**Exercise objective:**
Please repeat exactly the lines from the one containing "Open ヘルプ link in the blue info banner" through the last line of the records below, both included, and leave out any pictures.

**Information given:**
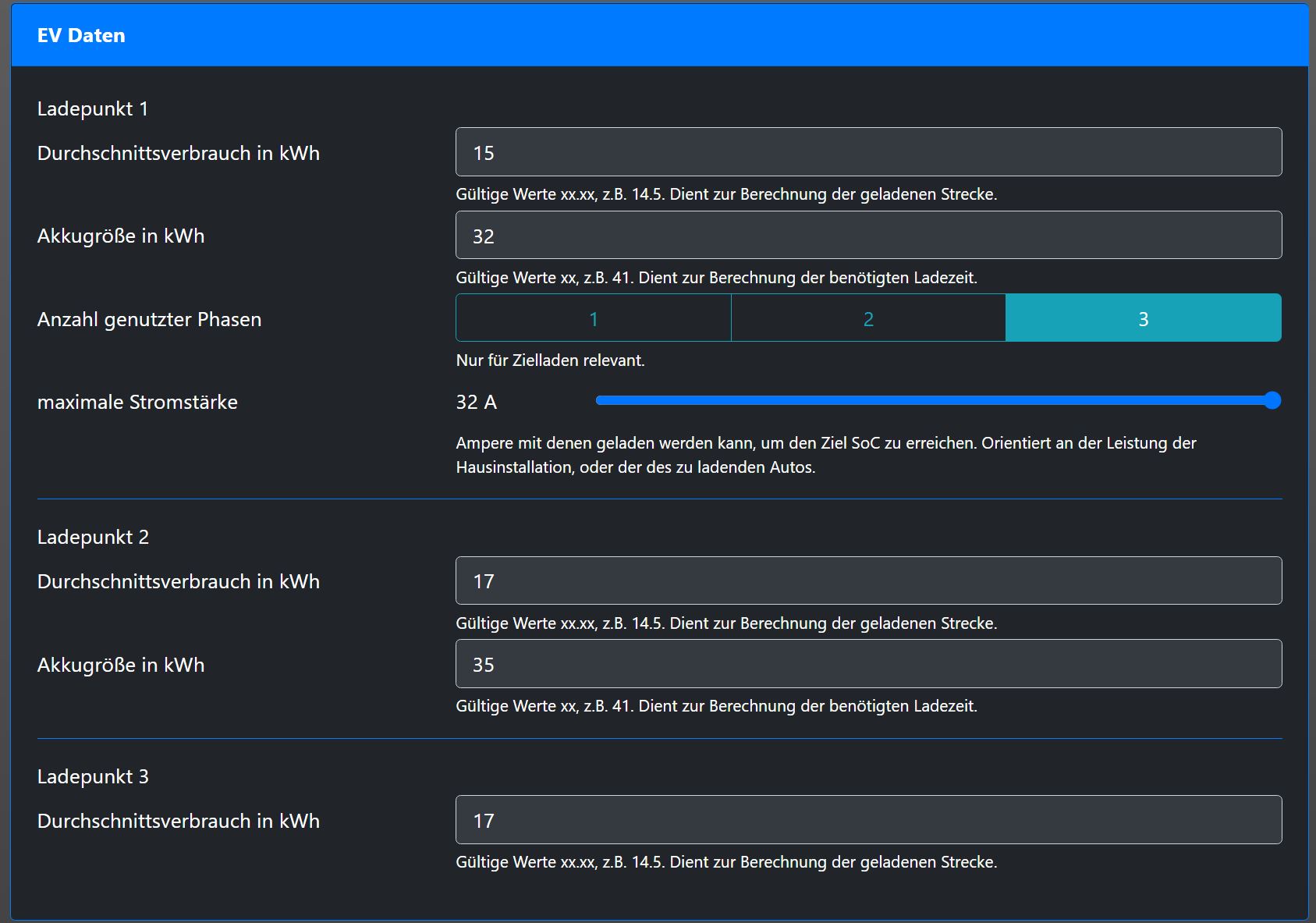Click the Ladepunkt 3 section heading
Viewport: 1316px width, 923px height.
93,776
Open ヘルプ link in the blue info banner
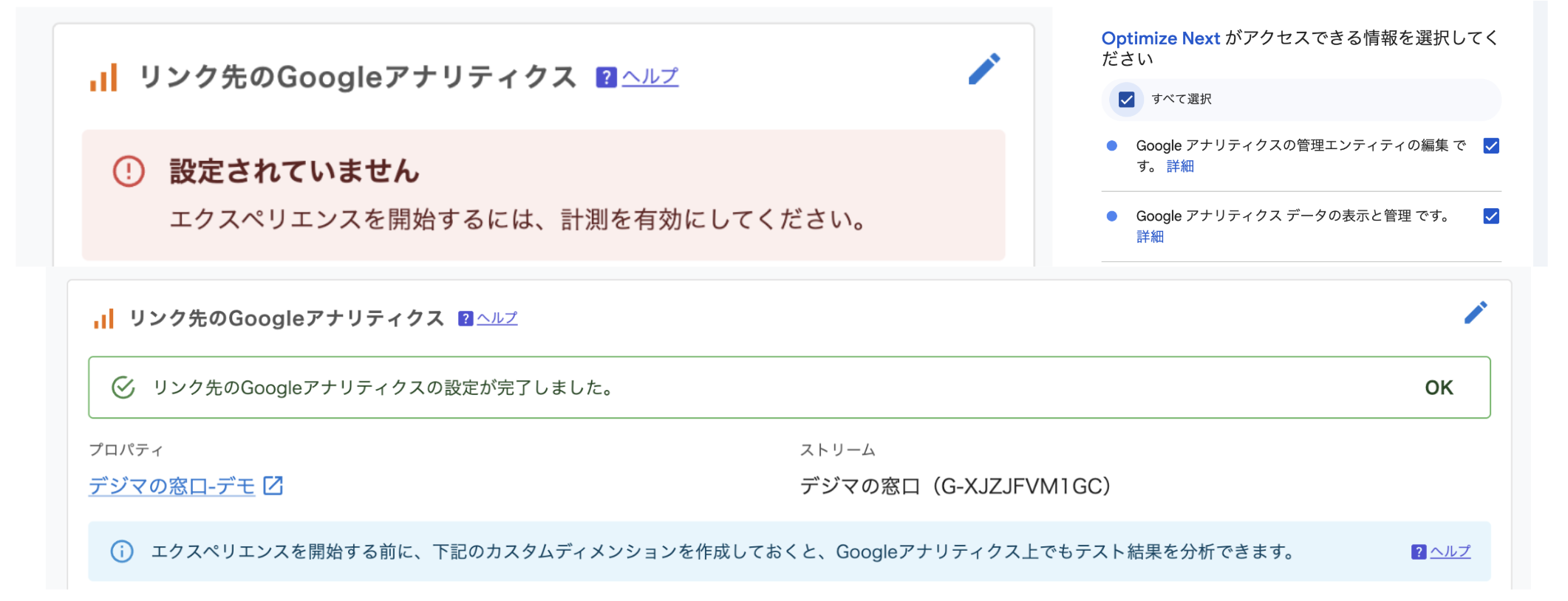Viewport: 1568px width, 601px height. click(1451, 552)

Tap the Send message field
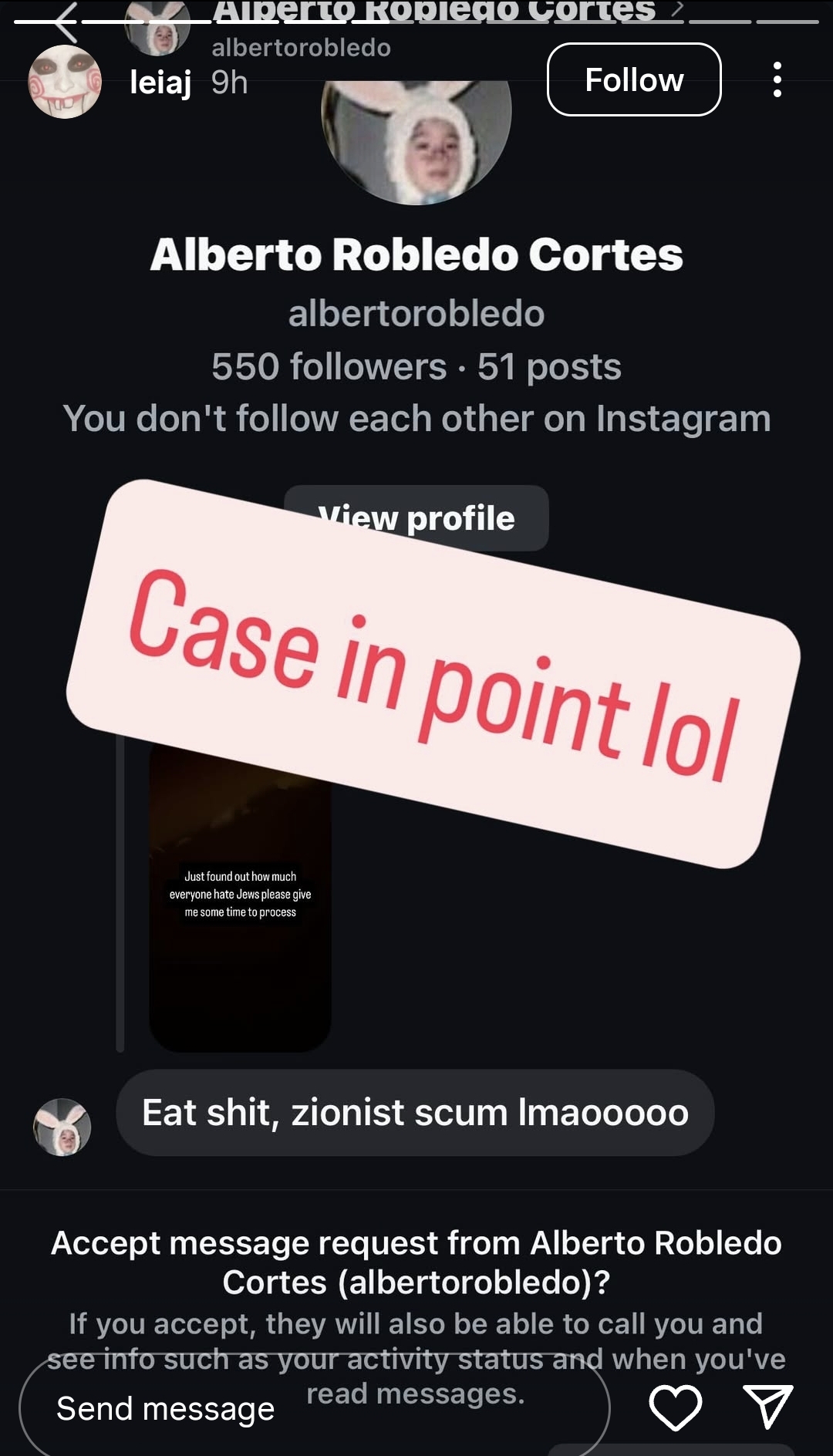click(x=314, y=1408)
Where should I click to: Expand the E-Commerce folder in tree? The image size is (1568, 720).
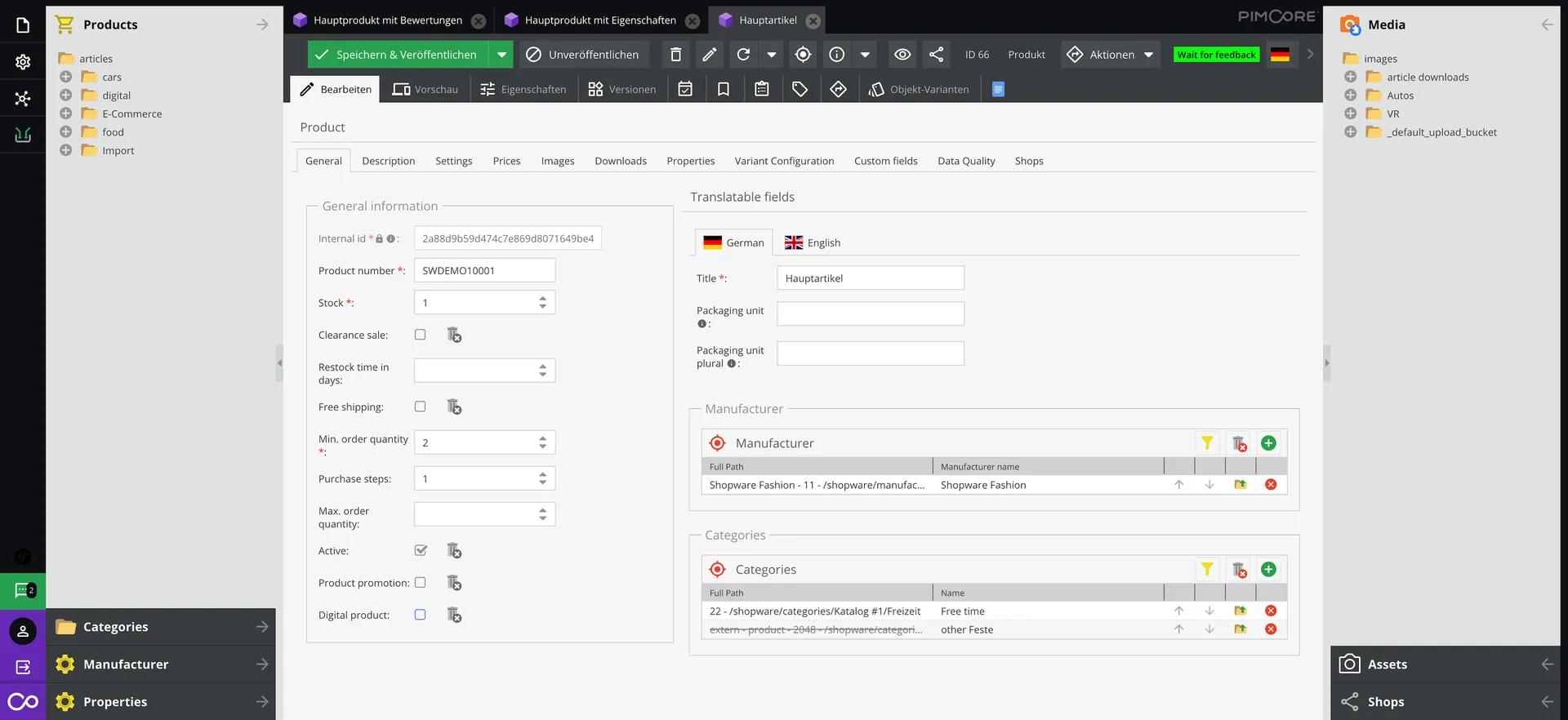(66, 114)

**Answer box:**
Open ヘルプ link in the blue info banner
Viewport: 1568px width, 601px height. click(1451, 552)

Tap the Send message field
click(x=314, y=1408)
Where should I click to: Expand the E-Commerce folder in tree? The image size is (1568, 720).
(66, 114)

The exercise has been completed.